**WORK ORDER:** Line by line, copy the records below exactly and leave the pictures out.

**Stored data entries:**
***

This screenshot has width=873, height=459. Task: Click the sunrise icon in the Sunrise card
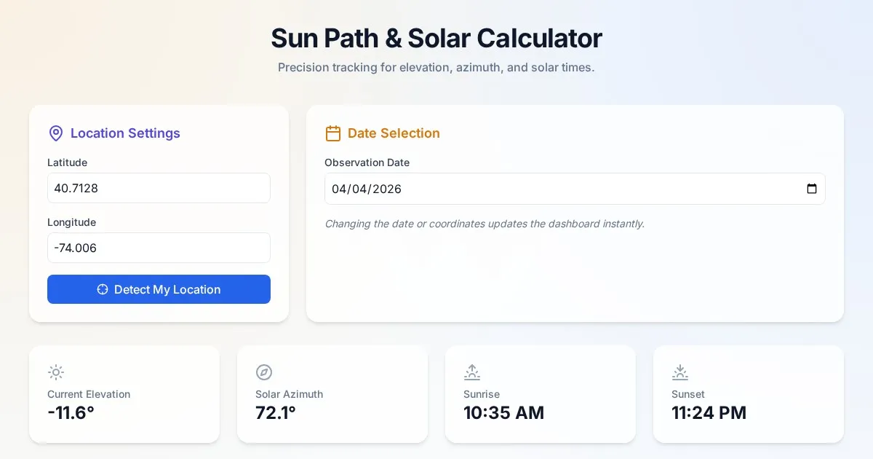pyautogui.click(x=471, y=372)
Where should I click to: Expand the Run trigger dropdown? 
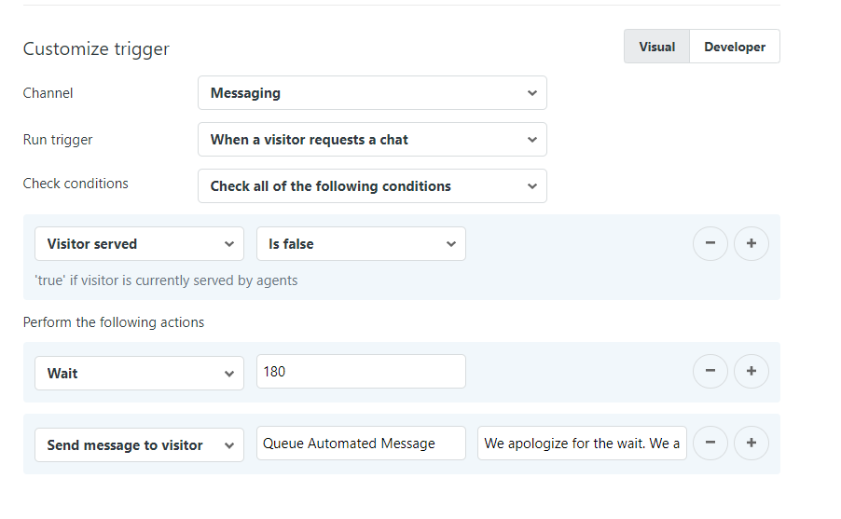pos(372,140)
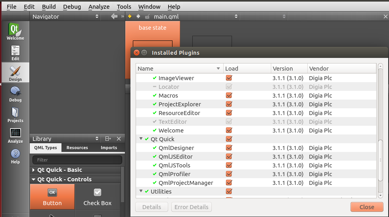Click the go back arrow in editor toolbar

tap(130, 16)
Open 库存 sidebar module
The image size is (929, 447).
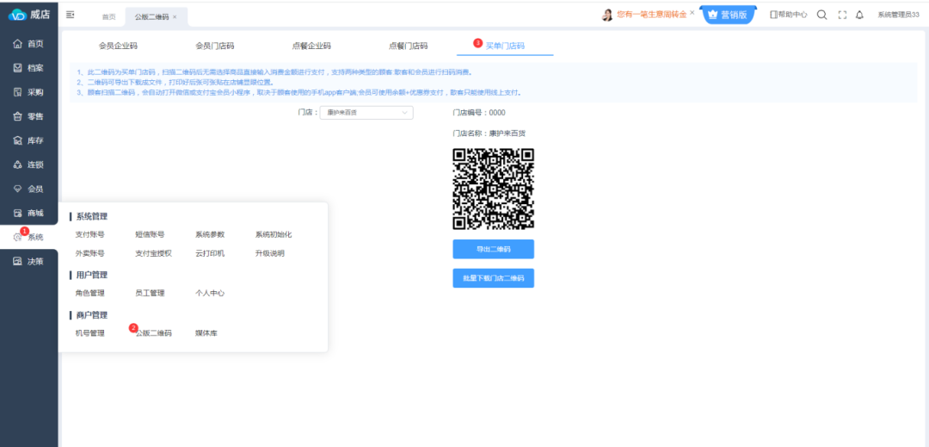(28, 140)
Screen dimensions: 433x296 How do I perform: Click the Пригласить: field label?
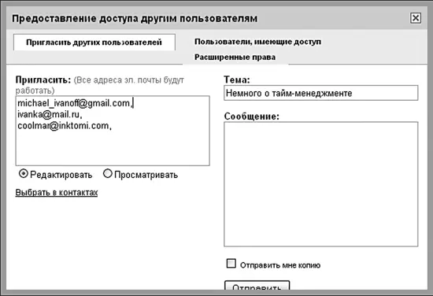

***

**RESPONSE AREA:**
This screenshot has width=873, height=459. Task: Click the sunrise icon in the Sunrise card
pyautogui.click(x=471, y=372)
Where should I click to: Expand the Run trigger dropdown? 
pos(372,140)
Click the go back arrow in editor toolbar

tap(130, 16)
Open 库存 sidebar module
The image size is (929, 447).
(28, 140)
Screen dimensions: 433x296 How do I perform: Click the Пригласить: field label?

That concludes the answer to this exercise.